Effects of ranolazine on wild-type and mutant hNav1.7 channels and on DRG neuron excitability

Background: A direct role of sodium channels in pain has recently been confirmed by establishing a monogenic link between SCN9A, the gene which encodes sodium channel Na(v)1.7, and pain disorders in humans, with gain-of-function mutations causing severe pain syndromes, and loss-of-function mutations causing congenital indifference to pain. Expression of sodium channel Na(v)1.8 in DRG neurons has also been shown to be essential for the manifestation of mutant Na(v)1.7-induced neuronal hyperexcitability. These findings have confirmed key roles of Na(v)1.7 and Na(v)1.8 in pain and identify these channels as novel targets for pain therapeutic development. Ranolazine preferentially blocks cardiac late sodium currents at concentrations that do not significantly reduce peak sodium current. Ranolazine also blocks wild-type Na(v)1.7 and Na(v)1.8 channels in a use-dependent manner. However, ranolazine's effects on gain-of-function mutations of Na(v)1.7 and on DRG neuron excitability have not been investigated.
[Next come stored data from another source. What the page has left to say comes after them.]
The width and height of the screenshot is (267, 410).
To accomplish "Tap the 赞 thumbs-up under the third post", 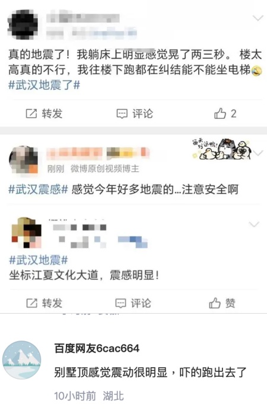I will tap(215, 303).
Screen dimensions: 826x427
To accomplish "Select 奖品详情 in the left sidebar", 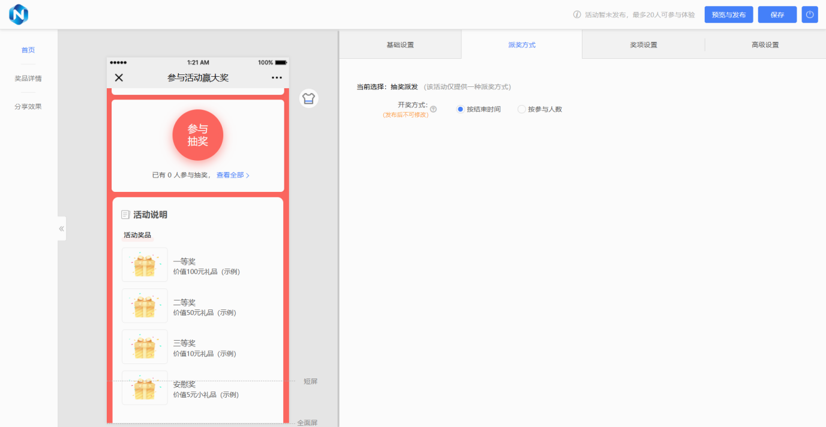I will click(x=28, y=79).
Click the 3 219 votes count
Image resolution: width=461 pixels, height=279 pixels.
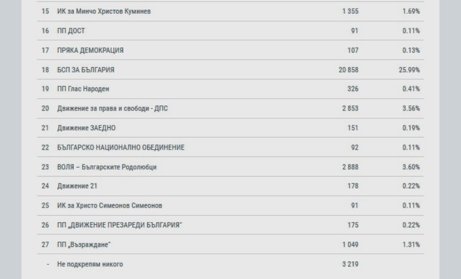point(350,264)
We used voltage-and current-clamp recordings to evaluate the hypothesis that ranolazine may be effective in regulating Na(v)1.7-induced DRG neuron hyperexcitability. Results: We show that ranolazine produces comparable block of peak and ramp currents of wild-type Na(v)1.7 and mutant Na(v)1.7 channels linked to Inherited Erythromelalgia and Paroxysmal Extreme Pain Disorder. We also show that ranolazine, at a clinically-relevant concentration, blocks high-frequency firing of DRG neurons expressing wild-type but not mutant channels. Conclusions: Our data suggest that ranalozine can attenuate hyperexcitability of DRG neurons over-expressing wildtype Na(v)1.7 channels, as occurs in acquired neuropathic and inflammatory pain, and thus merits further study as an alternative to existing non-selective sodium channel blockers.